> [Task to carry out]
Restate word for word the entries below, starting with the line with "Screen dimensions: 657x370" and continuing through the line with "Task: Click the green Купить button". Include both of those lines and no others.

....................

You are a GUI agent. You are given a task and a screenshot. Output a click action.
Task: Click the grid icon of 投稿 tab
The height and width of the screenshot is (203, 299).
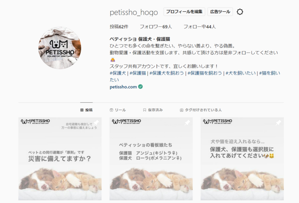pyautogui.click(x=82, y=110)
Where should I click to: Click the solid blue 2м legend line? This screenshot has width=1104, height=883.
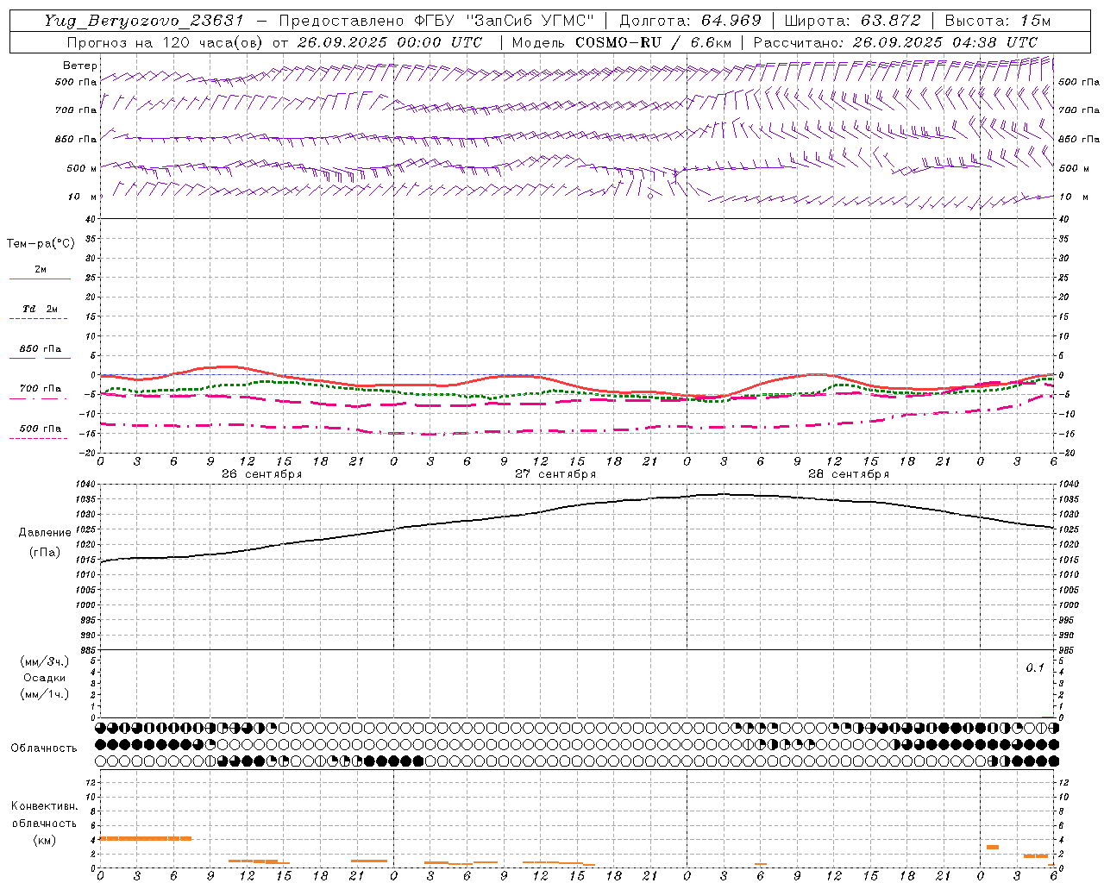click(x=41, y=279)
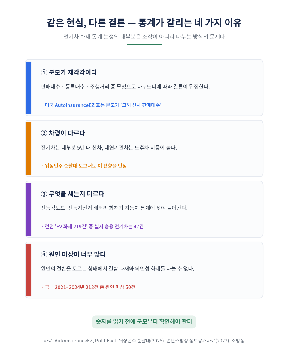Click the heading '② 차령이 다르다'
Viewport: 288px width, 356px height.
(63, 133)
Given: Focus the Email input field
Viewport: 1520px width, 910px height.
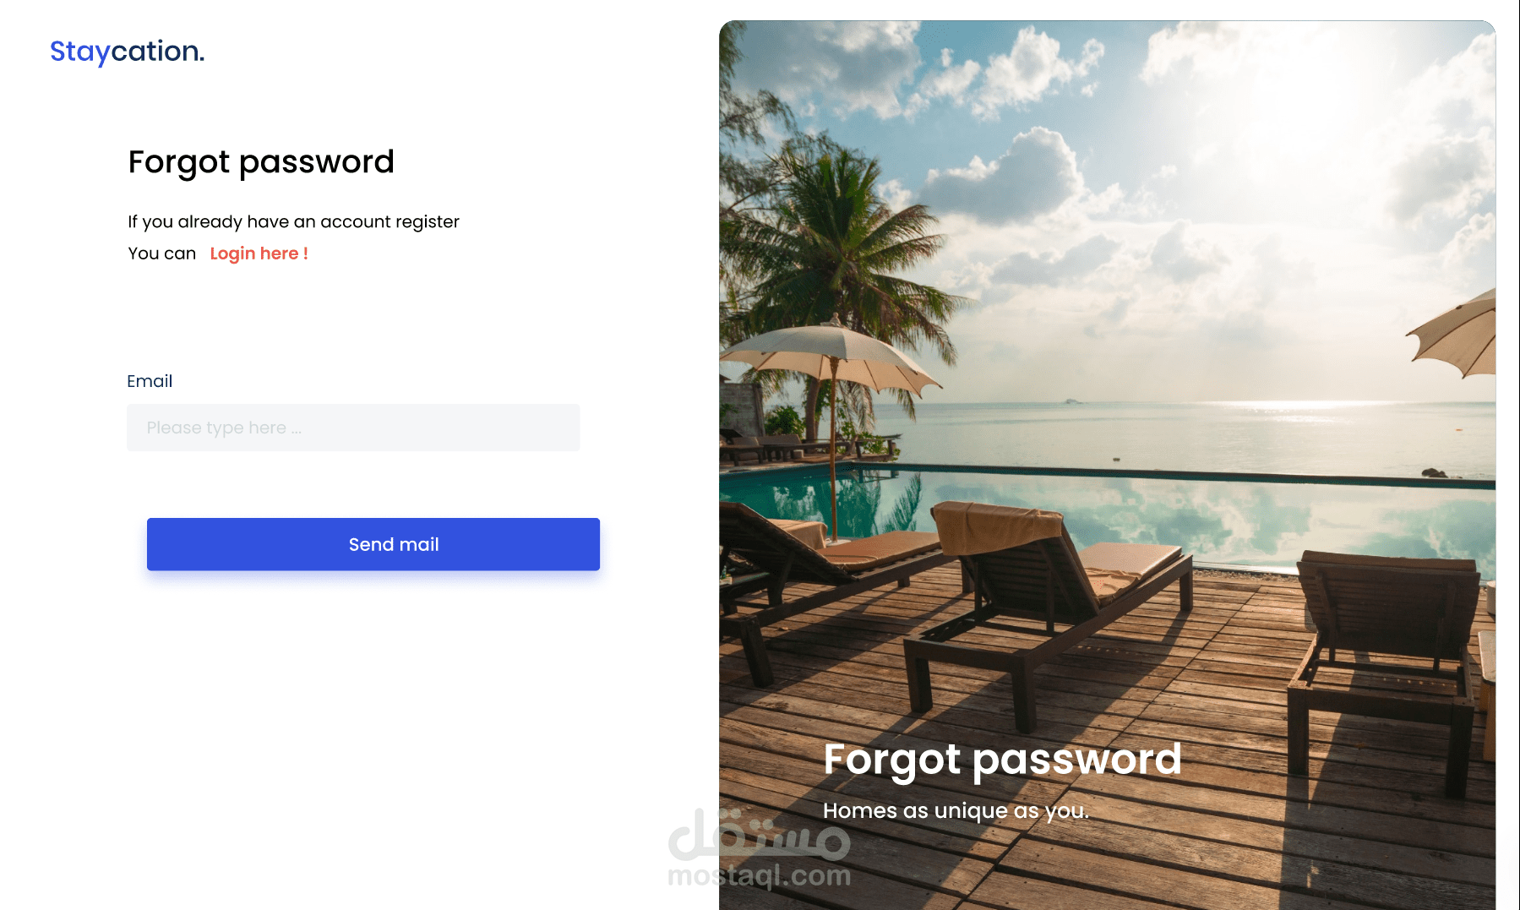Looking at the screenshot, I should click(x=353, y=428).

....................

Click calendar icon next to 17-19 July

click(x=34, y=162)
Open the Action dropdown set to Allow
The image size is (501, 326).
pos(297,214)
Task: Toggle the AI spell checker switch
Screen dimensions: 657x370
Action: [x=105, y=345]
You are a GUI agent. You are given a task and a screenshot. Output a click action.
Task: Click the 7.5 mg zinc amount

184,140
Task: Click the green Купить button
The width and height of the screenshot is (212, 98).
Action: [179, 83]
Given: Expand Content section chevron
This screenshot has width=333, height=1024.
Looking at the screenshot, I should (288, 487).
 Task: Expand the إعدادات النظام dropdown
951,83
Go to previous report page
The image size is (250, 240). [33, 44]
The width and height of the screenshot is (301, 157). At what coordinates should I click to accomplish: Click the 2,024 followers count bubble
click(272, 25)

....................

> [Task output]
Screen dimensions: 657x370
Action: [x=105, y=345]
You are a GUI agent. You are given a task and a screenshot. Output a click action.
Task: Click the 7.5 mg zinc amount

184,140
Task: Click the green Купить button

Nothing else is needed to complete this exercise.